# REQUEST
Rewrite the items below as a numbered list, skipping any blank lines. Leave out the pictures.
─── RECORD EXTRACTS
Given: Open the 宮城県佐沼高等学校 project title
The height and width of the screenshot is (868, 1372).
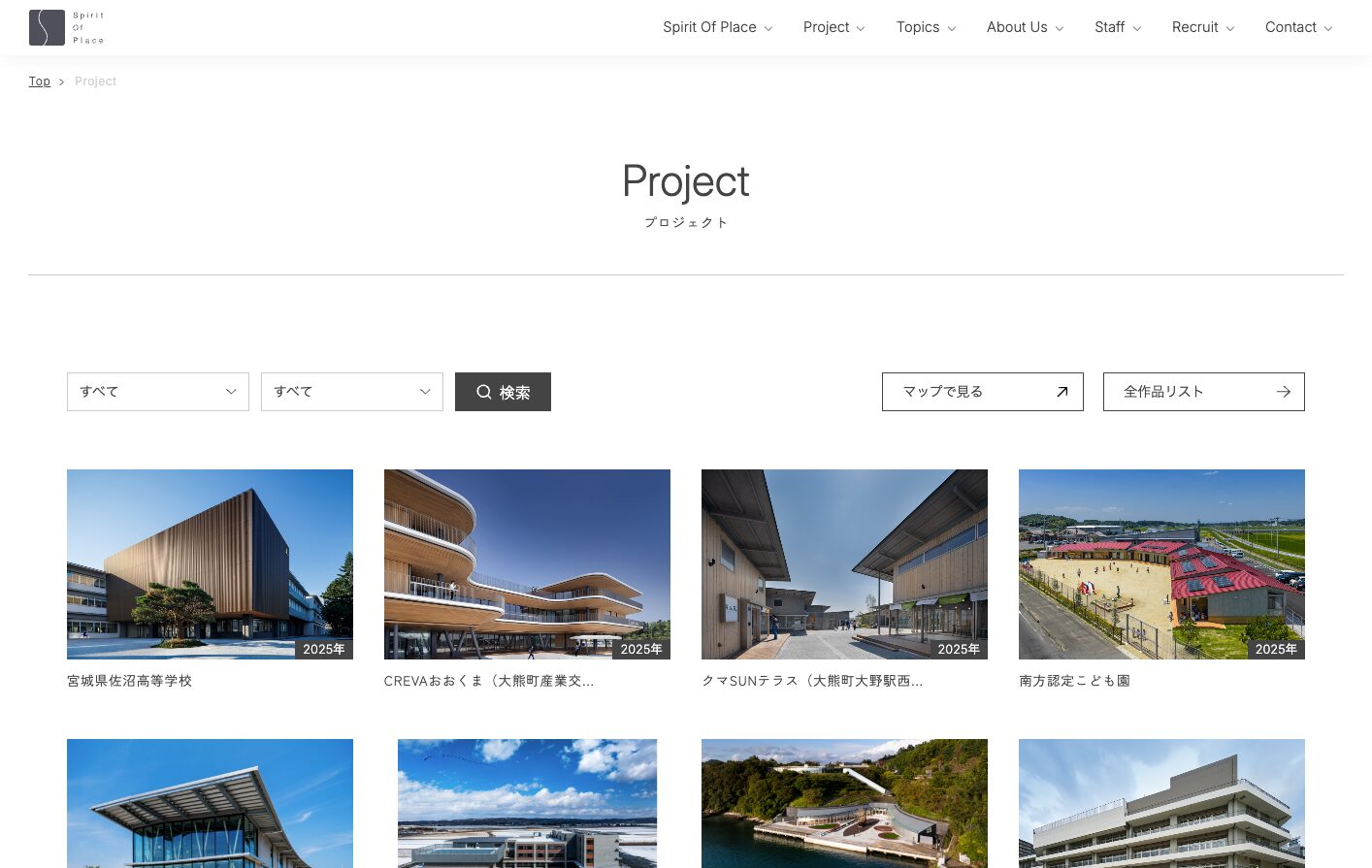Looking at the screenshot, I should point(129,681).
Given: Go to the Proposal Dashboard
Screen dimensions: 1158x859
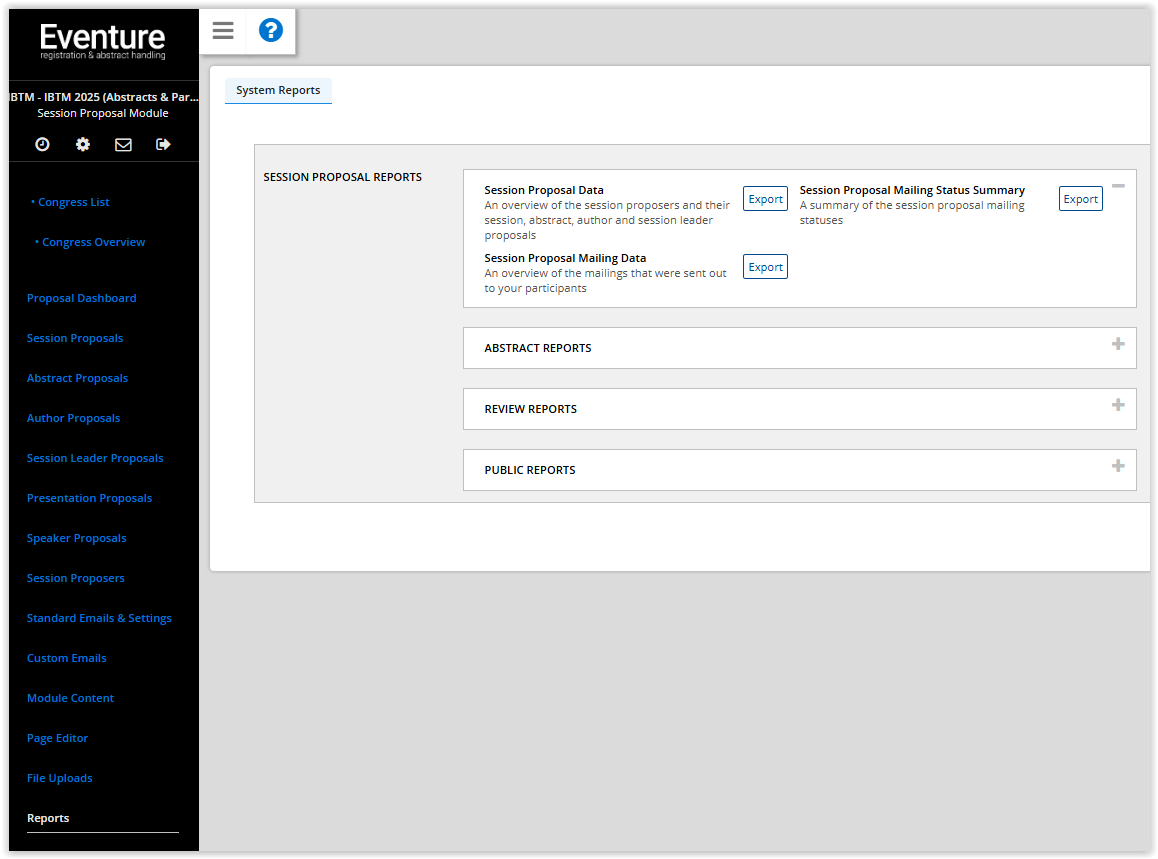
──────
# RESPONSE TO THIS EXERCISE
1. Given: Open the 宮城県佐沼高等学校 project title
2. The height and width of the screenshot is (868, 1372).
3. Looking at the screenshot, I should point(129,681).
4. Given: Go to the Proposal Dashboard
5. Screen dimensions: 1158x859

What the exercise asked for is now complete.